DATA FOR THE TASK:
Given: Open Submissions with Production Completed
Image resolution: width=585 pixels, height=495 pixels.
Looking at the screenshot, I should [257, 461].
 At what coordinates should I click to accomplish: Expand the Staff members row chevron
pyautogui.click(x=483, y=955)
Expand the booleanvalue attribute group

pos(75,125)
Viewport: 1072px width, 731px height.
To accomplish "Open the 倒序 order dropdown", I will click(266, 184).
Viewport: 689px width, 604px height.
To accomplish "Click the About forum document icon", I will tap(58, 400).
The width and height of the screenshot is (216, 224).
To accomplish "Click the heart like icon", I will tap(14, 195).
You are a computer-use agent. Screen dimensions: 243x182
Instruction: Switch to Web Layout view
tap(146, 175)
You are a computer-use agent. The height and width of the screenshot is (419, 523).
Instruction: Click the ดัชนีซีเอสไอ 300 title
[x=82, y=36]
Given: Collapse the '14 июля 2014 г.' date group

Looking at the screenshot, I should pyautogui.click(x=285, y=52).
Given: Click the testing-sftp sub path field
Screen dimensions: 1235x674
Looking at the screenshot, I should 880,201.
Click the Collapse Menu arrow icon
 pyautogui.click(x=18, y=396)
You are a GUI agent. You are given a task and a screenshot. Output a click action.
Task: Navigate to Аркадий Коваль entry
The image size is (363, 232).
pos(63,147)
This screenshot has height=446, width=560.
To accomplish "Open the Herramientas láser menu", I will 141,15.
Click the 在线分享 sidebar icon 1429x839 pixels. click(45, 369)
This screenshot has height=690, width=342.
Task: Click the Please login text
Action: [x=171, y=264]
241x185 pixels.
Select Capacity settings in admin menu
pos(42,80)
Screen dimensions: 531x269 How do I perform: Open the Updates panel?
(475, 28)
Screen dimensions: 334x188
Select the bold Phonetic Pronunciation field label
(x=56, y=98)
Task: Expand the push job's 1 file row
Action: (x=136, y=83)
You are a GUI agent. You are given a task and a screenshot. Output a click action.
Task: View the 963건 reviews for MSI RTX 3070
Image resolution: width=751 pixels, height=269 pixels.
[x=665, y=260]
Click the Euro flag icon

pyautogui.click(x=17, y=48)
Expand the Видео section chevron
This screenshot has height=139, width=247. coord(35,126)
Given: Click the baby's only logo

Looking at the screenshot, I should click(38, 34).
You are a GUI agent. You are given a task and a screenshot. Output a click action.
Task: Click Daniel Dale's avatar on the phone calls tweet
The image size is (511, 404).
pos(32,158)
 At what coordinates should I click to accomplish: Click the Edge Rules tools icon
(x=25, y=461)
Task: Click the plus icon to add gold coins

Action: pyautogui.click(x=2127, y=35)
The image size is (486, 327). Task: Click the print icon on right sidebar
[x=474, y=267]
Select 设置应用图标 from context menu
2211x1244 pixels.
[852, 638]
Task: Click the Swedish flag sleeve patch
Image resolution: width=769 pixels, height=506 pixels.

REQUEST: Return every row above line for line, with nothing left out or altered.

ANSWER FOR THIS EXERCISE:
Given: Open Submissions with Production Completed
Image resolution: width=585 pixels, height=495 pixels.
Looking at the screenshot, I should [257, 461].
 At what coordinates should I click to accomplish: Expand the Staff members row chevron
pyautogui.click(x=483, y=955)
Expand the booleanvalue attribute group

pos(75,125)
Viewport: 1072px width, 731px height.
To accomplish "Open the 倒序 order dropdown", I will click(266, 184).
Viewport: 689px width, 604px height.
To accomplish "Click the About forum document icon", I will tap(58, 400).
The width and height of the screenshot is (216, 224).
To accomplish "Click the heart like icon", I will tap(14, 195).
You are a computer-use agent. Screen dimensions: 243x182
Instruction: Switch to Web Layout view
tap(146, 175)
You are a computer-use agent. The height and width of the screenshot is (419, 523).
Instruction: Click the ดัชนีซีเอสไอ 300 title
[x=82, y=36]
Given: Collapse the '14 июля 2014 г.' date group

Looking at the screenshot, I should pyautogui.click(x=285, y=52).
Given: Click the testing-sftp sub path field
Screen dimensions: 1235x674
Looking at the screenshot, I should 880,201.
Click the Collapse Menu arrow icon
 pyautogui.click(x=18, y=396)
You are a GUI agent. You are given a task and a screenshot. Output a click action.
Task: Navigate to Аркадий Коваль entry
The image size is (363, 232).
pos(63,147)
This screenshot has height=446, width=560.
To accomplish "Open the Herramientas láser menu", I will 141,15.
Click the 在线分享 sidebar icon 1429x839 pixels. click(45, 369)
This screenshot has height=690, width=342.
Task: Click the Please login text
Action: [x=171, y=264]
241x185 pixels.
Select Capacity settings in admin menu
pos(42,80)
Screen dimensions: 531x269 How do I perform: Open the Updates panel?
(475, 28)
Screen dimensions: 334x188
Select the bold Phonetic Pronunciation field label
(x=56, y=98)
Task: Expand the push job's 1 file row
Action: (x=136, y=83)
You are a GUI agent. You are given a task and a screenshot. Output a click action.
Task: View the 963건 reviews for MSI RTX 3070
Image resolution: width=751 pixels, height=269 pixels.
[x=665, y=260]
Click the Euro flag icon

pyautogui.click(x=17, y=48)
Expand the Видео section chevron
This screenshot has height=139, width=247. coord(35,126)
Given: Click the baby's only logo

Looking at the screenshot, I should click(38, 34).
You are a GUI agent. You are given a task and a screenshot. Output a click action.
Task: Click Daniel Dale's avatar on the phone calls tweet
The image size is (511, 404).
pos(32,158)
 At what coordinates should I click to accomplish: Click the Edge Rules tools icon
(x=25, y=461)
Task: Click the plus icon to add gold coins

Action: pyautogui.click(x=2127, y=35)
The image size is (486, 327). Task: Click the print icon on right sidebar
[x=474, y=267]
Select 设置应用图标 from context menu
2211x1244 pixels.
[852, 638]
Task: Click the Swedish flag sleeve patch
Image resolution: width=769 pixels, height=506 pixels.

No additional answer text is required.